Interview: For Cage the Elephant, the war is finally over

Photo Credit: Neil Krug for RCA
 
 

If Cage the Elephant loathed their 2019 record Social Cues, no one would blame them. Actually, it’s a miracle that they still can even stomach revisiting it every night on their Night Running Tour avec Beck.

Bookended by numerous personal deaths amongst their friends and family and canceling a chunk of their European tour, the album cycle for the Kentucky group’s fifth studio album has been a lengthy sprint towards the light at the end of the tunnel, says guitarist Brad Shultz. It’s the perfect setup for a well-earned sob story (or 10), but circa summer 2019, Cage The Elephant don’t want that — they’d prefer to continue their communal recovery on the road. This Thursday (August 15), their on-the-road therapy session pulls up to Mansfield.

“That was tough, for a while, all of us felt like we were walking around in this half-dreamlike state, or half-nightmare-like state,” he tells Vanyaland. “But things feel really good right now. Even though Nick [Bockrath] just blew his knee out [laughs].”

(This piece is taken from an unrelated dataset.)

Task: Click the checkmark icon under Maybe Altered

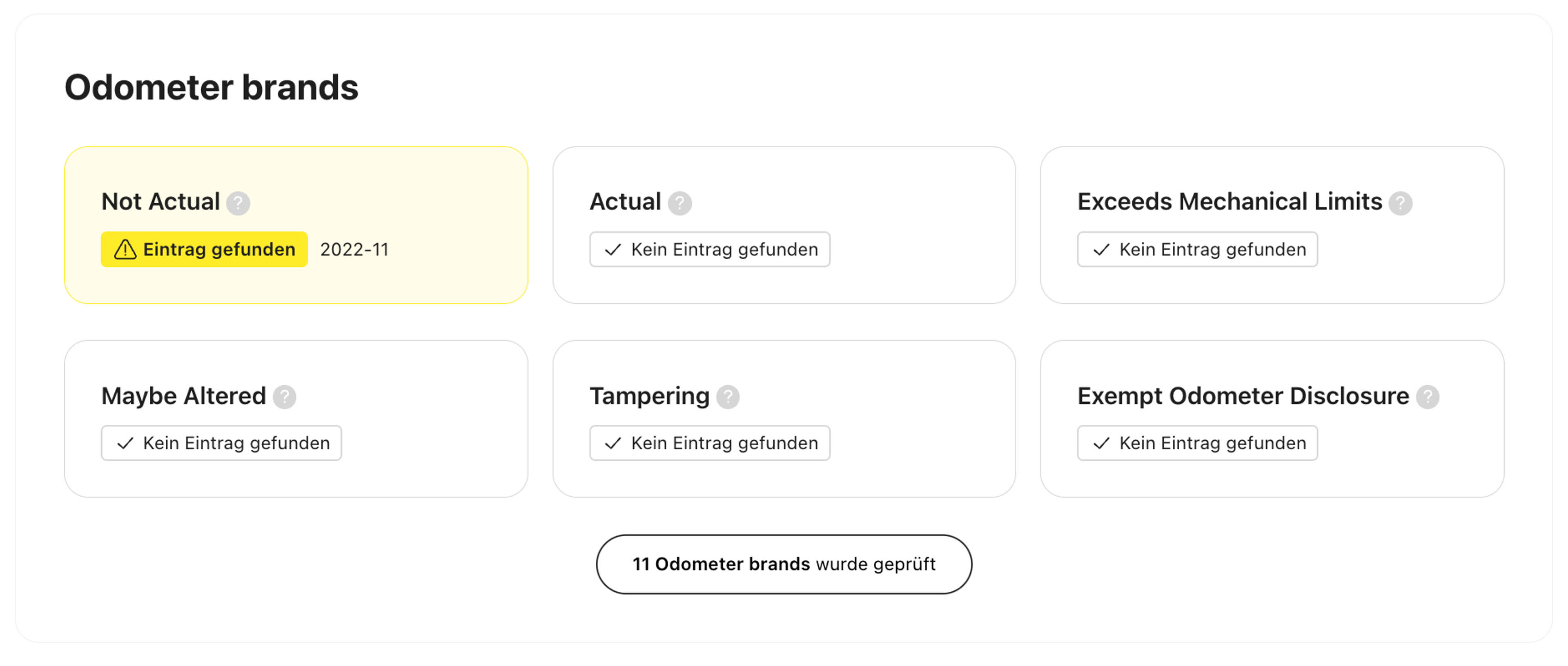Action: tap(125, 444)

Prior to their joint takeover of the Xfinity Center with Beck this week, Vanyaland hopped on the phone with Brad to rehash Cage the Elephant’s trying but ultimately “surprisingly refreshing” past few months. From their never-ending cycle of coping to the sporadic collab of “Night Running,” read on about the full circle of Social Cues below.

Victoria Wasylak: I know you went through an incredible amount of loss while putting Social Cues together. Does that affect your relationship with the record? I feel like it might leave a bitter taste in your mouth.

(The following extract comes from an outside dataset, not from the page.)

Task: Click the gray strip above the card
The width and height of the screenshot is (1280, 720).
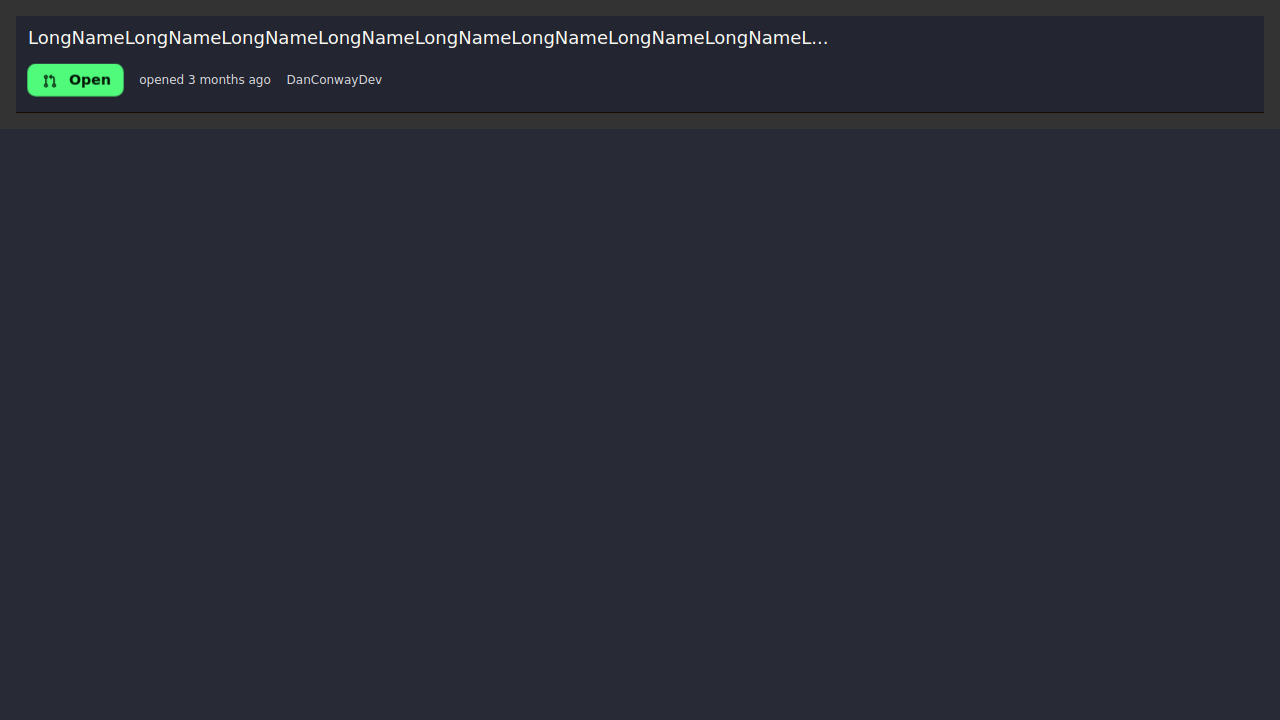Action: [x=640, y=7]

Brad Shultz: No, it’s actually been really therapeutic, to be honest. Even after the record was done, this little dark cloud that was hanging over us continued to pour down rain, per se. A few days before we released “Goodbye,” one of our closest friends passed away, and that song took on a whole different meaning for us. I think that the more you talk about things, the easier it becomes, I guess. But as far as playing the record live, it’s a whole different thing, and we get more lost in the connection we’re having with the crowd. Also, it’s kind of refreshing to see some of these people that come out to the shows that are on social media and things like that, tell us how the record has helped them through some tough times. It’s been surprisingly refreshing and a bit therapeutic.

I can imagine it would also make you closer with the rest of the band to go through all of that together and process that together, over and over again onstage.

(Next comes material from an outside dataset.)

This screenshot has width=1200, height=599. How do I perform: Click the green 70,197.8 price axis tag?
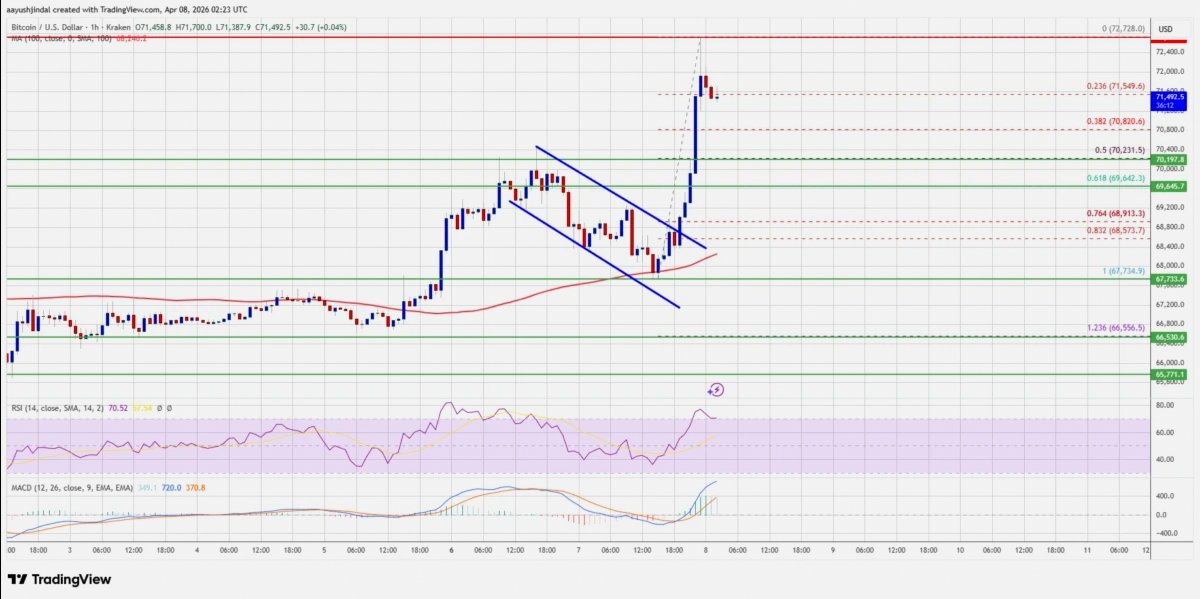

Yeah, we definitely bonded through a lot of different things in the time that we’ve been together, but this in particular has been trying at times. But through those trials, I think it definitely has grown us closer together. 

You were talking about when you were working on Social Cues, it kind of evolved as these hard times compounded, and you took one hit after another. Do you think the record would sound much different if none of these things had happened?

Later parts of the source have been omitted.